Law Students – Stay Calm and Carry-On

This week, it was (on campus interview) OCI week at Western University Law School with law firms recruiting for summer jobs in 2013. For those who don’t know, students who don’t get a summer job are less likely to get an articling position, and those who don’t get an articling job are unable to practice. Not to put too fine a point on it but, 13% of students in Ontario last year did not get articling jobs. So the pressure on students can be immense.

Some students missed my class due to this time-honoured rite of passage that was only beginning to raise its ugly head when I was a student – in the very same room in which I now teach.

The process is an apt metaphor for the legal profession’s slavish devotion to the past.

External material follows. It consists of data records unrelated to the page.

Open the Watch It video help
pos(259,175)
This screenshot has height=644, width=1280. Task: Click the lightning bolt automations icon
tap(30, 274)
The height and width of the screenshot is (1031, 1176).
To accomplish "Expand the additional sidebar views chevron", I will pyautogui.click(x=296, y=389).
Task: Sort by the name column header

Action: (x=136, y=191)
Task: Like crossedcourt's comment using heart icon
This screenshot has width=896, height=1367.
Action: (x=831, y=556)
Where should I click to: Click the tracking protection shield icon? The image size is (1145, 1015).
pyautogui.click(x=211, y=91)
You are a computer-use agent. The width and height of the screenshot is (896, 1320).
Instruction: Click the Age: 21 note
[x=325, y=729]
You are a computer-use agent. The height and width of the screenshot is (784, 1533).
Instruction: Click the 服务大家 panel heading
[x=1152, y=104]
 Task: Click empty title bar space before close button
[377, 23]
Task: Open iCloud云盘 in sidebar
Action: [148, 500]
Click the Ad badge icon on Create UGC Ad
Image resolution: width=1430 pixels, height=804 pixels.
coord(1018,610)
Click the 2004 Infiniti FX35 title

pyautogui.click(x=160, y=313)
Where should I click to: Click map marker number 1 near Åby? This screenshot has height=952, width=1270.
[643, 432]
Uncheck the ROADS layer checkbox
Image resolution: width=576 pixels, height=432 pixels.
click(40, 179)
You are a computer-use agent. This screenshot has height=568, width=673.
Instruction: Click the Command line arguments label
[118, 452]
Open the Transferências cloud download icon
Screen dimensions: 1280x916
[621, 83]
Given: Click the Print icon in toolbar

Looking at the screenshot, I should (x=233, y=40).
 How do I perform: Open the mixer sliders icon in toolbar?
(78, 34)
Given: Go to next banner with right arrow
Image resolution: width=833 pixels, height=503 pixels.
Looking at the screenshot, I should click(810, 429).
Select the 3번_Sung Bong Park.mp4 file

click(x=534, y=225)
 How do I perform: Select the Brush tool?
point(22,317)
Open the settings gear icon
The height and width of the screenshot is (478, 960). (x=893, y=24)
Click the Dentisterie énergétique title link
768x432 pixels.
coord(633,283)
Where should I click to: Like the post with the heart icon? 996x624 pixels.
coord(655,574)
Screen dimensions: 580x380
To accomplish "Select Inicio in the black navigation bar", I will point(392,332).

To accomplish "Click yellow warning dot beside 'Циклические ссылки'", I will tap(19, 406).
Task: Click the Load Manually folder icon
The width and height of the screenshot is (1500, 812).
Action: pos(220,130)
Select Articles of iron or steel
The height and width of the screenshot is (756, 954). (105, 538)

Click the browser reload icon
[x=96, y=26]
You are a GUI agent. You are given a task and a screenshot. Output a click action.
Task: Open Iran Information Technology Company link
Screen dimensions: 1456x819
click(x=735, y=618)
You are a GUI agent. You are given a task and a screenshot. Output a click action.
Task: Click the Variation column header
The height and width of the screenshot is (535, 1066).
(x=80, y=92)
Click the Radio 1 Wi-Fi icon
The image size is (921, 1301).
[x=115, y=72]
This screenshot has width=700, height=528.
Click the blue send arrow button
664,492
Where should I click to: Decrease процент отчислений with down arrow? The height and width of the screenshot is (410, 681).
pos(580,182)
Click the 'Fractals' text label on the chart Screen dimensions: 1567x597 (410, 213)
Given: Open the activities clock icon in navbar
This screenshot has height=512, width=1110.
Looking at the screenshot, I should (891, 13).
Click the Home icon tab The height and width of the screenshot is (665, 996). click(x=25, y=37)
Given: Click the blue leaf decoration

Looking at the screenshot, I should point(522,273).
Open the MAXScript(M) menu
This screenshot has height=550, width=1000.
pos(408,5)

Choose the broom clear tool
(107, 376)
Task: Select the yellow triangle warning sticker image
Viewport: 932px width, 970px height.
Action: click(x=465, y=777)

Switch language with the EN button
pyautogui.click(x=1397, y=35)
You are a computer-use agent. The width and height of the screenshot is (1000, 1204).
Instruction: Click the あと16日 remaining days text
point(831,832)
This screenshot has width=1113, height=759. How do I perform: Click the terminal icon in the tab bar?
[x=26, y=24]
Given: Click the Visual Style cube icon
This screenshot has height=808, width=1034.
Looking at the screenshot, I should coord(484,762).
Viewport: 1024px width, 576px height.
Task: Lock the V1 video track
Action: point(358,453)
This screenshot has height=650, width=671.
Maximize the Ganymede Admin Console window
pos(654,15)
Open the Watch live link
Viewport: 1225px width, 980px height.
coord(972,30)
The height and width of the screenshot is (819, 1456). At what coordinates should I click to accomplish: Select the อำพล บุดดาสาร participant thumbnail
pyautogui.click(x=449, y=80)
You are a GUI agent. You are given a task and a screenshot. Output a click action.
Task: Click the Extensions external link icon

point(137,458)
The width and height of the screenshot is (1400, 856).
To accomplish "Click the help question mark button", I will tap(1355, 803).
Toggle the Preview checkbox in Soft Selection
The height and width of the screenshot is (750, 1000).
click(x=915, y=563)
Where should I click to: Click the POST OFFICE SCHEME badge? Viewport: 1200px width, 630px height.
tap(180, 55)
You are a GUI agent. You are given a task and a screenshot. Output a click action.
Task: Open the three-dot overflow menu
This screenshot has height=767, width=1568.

We use the same old dusty process year after year to attract talent to take part in the same old “promotion to partner tournament” discussed by Glanater and Palay in 1991 and by Mayson in 1997. And a silly tournament it is; one in which the winners are those who forsake all they held dear pre-law school in exchange for a pot of gold that may be more illusory then real.

And while many of students are flattered by the thrill of the chase, many others privately agree with me that forcing law students to begin a career path after 8 months of law school – based on marks that in no way truly reflect the ability of the candidate – is not good law firm management practice. But still they go.

However unlike in my day, students, whether they realize it or not, have far more career opportunities with their legal degrees than I did at their age. And although it may be hard to see through the gloomy haze of plummeting articling job numbers, they are much better off than those of us in my graduating class. They now have the ideas, technology and market conditions to shatter the old ways of delivering legal services. They now have chances to take new roles with new entrants to the legal services industry; roles that were not even a pipe dream when I graduated.

And one day, I hope that someone in the class I now teach will finally drive a stake deep into the heart of both the summer/articling job circus and promotion-to-partner tournament.

So if you are a law student, or even thinking of law school – chin up!

Stay calm and carry-on to a new era in legal services that only you can create.